I’m tired of all this talk about the aliens and how people think they want to rule the Earth.
I believe the truth may be much simpler and just might be a thought to cause you mirth.
I don’t believe the aliens are as sinister and experts here often like to say.
The truth might really be they’re as dumb as you and me
And visitors are just guys who lost their way.
Crop circles might be only big graffiti from aliens who just stopped to sign their name.
Or maybe they just stopped to take a tinkle and chose to jerk our collective chain
Or maybe it’s two guys out on a bender–who says an alien doesn’t like his beer?
Perhaps they’re only playing and all they’re really saying
Is “We really like the chicks that you have here!”
And I believe there might be a connection between aliens and dryers that eat socks.
Perhaps they think the socks are quite delicious and don’t have as many calories as rocks.
They may be serving them as appetizers, a special treat at any alien bash.
Perhaps they like to eat things that taste like sweaty feet.
Just be happy that they didn’t take your stash!

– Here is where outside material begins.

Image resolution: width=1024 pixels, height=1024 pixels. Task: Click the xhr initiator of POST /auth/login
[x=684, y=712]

Abductions are another cause of terror. A capture by an alien is our dread.
No one wants to feel an icy probe prodding in his belly or his head.

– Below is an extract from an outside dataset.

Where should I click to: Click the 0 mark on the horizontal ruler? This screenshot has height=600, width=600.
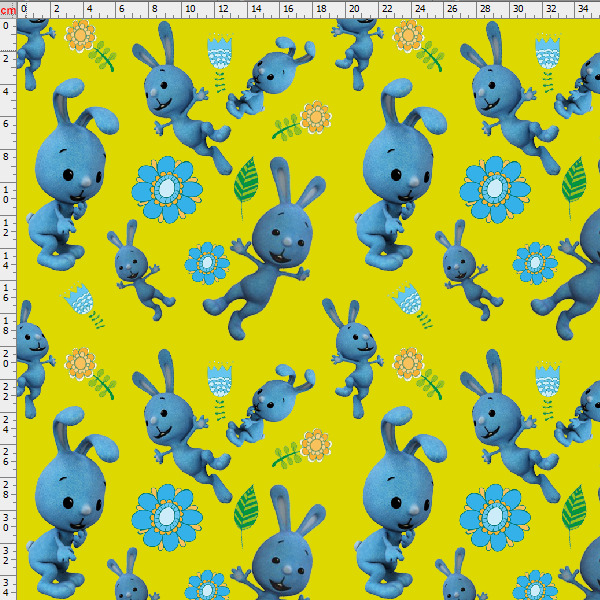tap(24, 9)
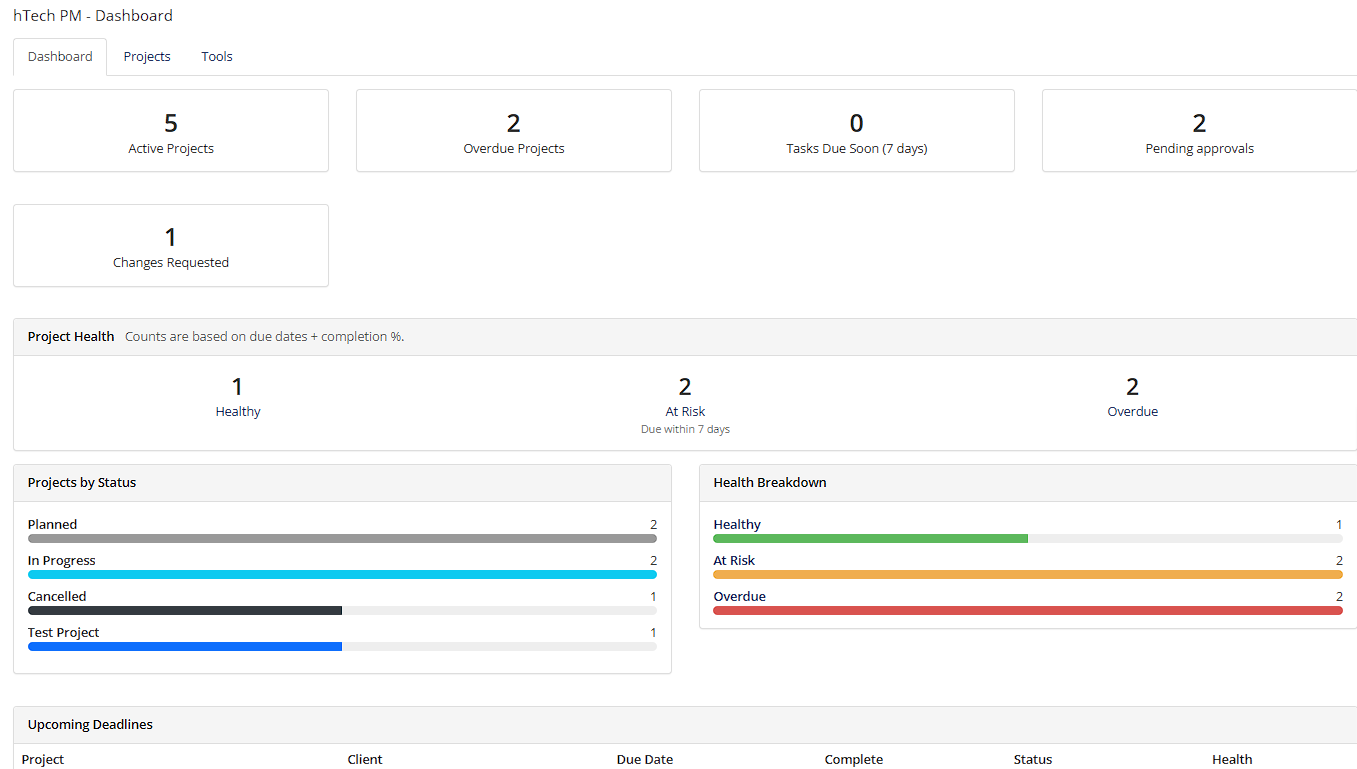Click the Due Date column header

click(x=644, y=759)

But try to think of aliens as friendly. It’s not their aim to try and make us cry.
The truth might only be that our blood and bile and pee
Are substances that get an alien high.
So now I have amused with this ditty about our little friends from outer space.
And if you ever have a chance to meet one, greet him with a smile upon your face.
Remember that out there in the Universe the aliens are our celestial friends.
They know who we are ’cause they’re watching form afar and might save our ass when our world finally ends!